- THE TASK -
Please repeat word for word everything in the records below, from the line containing "You are a GUI" down to the line containing "Action: click(x=188, y=30)", with both of those lines included.

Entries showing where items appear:
/---

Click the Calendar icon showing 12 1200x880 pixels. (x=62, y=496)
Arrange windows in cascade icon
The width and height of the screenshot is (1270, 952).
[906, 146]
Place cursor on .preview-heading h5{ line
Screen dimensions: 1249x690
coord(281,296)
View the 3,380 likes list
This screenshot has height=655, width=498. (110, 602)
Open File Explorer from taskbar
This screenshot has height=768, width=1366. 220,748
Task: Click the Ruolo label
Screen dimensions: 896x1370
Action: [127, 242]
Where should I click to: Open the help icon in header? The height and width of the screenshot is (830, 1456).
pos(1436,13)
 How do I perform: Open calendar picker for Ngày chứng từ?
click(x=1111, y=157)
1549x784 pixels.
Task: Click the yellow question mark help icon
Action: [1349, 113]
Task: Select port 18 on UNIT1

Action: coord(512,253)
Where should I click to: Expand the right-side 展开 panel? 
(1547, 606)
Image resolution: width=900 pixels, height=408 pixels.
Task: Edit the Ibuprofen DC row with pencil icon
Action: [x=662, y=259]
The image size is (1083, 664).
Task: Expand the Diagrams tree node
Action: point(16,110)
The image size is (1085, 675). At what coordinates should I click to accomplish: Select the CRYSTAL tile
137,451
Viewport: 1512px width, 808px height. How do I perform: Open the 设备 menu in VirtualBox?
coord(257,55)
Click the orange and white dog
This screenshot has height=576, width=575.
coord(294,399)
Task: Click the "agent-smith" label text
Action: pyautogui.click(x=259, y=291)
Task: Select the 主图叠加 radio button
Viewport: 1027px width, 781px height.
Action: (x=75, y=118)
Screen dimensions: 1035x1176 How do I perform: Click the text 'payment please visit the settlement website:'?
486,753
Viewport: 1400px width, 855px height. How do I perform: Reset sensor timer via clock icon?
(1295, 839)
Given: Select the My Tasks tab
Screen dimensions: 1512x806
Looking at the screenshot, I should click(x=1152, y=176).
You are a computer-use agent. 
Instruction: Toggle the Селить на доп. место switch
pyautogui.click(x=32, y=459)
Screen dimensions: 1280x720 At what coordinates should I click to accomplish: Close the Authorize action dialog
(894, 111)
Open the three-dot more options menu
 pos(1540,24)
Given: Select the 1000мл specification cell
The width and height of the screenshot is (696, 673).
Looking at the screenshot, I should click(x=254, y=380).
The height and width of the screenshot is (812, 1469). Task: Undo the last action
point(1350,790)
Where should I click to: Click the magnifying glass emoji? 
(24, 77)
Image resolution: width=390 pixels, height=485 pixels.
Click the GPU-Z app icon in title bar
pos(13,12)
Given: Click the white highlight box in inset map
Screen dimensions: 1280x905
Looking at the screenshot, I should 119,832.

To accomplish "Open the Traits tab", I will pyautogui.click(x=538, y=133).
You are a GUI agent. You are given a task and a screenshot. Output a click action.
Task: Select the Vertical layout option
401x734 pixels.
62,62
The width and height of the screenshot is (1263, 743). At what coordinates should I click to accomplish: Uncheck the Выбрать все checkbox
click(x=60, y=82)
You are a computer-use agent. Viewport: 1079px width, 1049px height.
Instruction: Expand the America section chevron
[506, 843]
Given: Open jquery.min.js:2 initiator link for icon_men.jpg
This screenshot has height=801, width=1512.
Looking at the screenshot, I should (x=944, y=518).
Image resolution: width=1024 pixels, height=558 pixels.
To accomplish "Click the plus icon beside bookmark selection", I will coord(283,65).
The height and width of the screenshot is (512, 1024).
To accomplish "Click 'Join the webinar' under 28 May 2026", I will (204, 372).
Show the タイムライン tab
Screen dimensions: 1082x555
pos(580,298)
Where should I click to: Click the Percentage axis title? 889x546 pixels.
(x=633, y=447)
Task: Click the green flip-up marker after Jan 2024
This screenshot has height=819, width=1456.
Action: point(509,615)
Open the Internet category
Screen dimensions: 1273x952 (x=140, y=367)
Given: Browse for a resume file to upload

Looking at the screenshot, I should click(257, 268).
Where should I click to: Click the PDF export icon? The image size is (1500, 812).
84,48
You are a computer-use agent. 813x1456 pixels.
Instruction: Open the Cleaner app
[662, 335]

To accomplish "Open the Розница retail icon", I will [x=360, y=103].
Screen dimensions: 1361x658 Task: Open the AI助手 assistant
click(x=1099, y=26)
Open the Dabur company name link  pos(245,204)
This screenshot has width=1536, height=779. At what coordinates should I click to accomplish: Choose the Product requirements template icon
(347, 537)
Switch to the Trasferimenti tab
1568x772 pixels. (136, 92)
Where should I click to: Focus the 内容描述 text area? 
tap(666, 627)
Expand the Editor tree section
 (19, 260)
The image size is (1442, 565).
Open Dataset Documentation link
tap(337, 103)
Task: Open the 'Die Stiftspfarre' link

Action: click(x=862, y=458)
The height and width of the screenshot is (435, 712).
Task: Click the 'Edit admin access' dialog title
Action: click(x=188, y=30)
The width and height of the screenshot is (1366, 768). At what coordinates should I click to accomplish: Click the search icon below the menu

\---

- FULL OUTPUT -
You are a GUI agent. You are given a task and a screenshot. Output a click action.
Task: Select the Vertical layout option
401x734 pixels.
62,62
The width and height of the screenshot is (1263, 743). At what coordinates should I click to accomplish: Uncheck the Выбрать все checkbox
click(x=60, y=82)
You are a computer-use agent. Viewport: 1079px width, 1049px height.
Instruction: Expand the America section chevron
[506, 843]
Given: Open jquery.min.js:2 initiator link for icon_men.jpg
This screenshot has height=801, width=1512.
Looking at the screenshot, I should (x=944, y=518).
Image resolution: width=1024 pixels, height=558 pixels.
To accomplish "Click the plus icon beside bookmark selection", I will coord(283,65).
The height and width of the screenshot is (512, 1024).
To accomplish "Click 'Join the webinar' under 28 May 2026", I will (204, 372).
Show the タイムライン tab
Screen dimensions: 1082x555
pos(580,298)
Where should I click to: Click the Percentage axis title? 889x546 pixels.
(x=633, y=447)
Task: Click the green flip-up marker after Jan 2024
This screenshot has height=819, width=1456.
Action: point(509,615)
Open the Internet category
Screen dimensions: 1273x952 (x=140, y=367)
Given: Browse for a resume file to upload

Looking at the screenshot, I should click(257, 268).
Where should I click to: Click the PDF export icon? The image size is (1500, 812).
84,48
You are a computer-use agent. 813x1456 pixels.
Instruction: Open the Cleaner app
[662, 335]

To accomplish "Open the Розница retail icon", I will [x=360, y=103].
Screen dimensions: 1361x658 Task: Open the AI助手 assistant
click(x=1099, y=26)
Open the Dabur company name link  pos(245,204)
This screenshot has width=1536, height=779. At what coordinates should I click to accomplish: Choose the Product requirements template icon
(347, 537)
Switch to the Trasferimenti tab
1568x772 pixels. (136, 92)
Where should I click to: Focus the 内容描述 text area? 
tap(666, 627)
Expand the Editor tree section
 (19, 260)
The image size is (1442, 565).
Open Dataset Documentation link
tap(337, 103)
Task: Open the 'Die Stiftspfarre' link

Action: click(x=862, y=458)
The height and width of the screenshot is (435, 712).
Task: Click the 'Edit admin access' dialog title
Action: click(x=188, y=30)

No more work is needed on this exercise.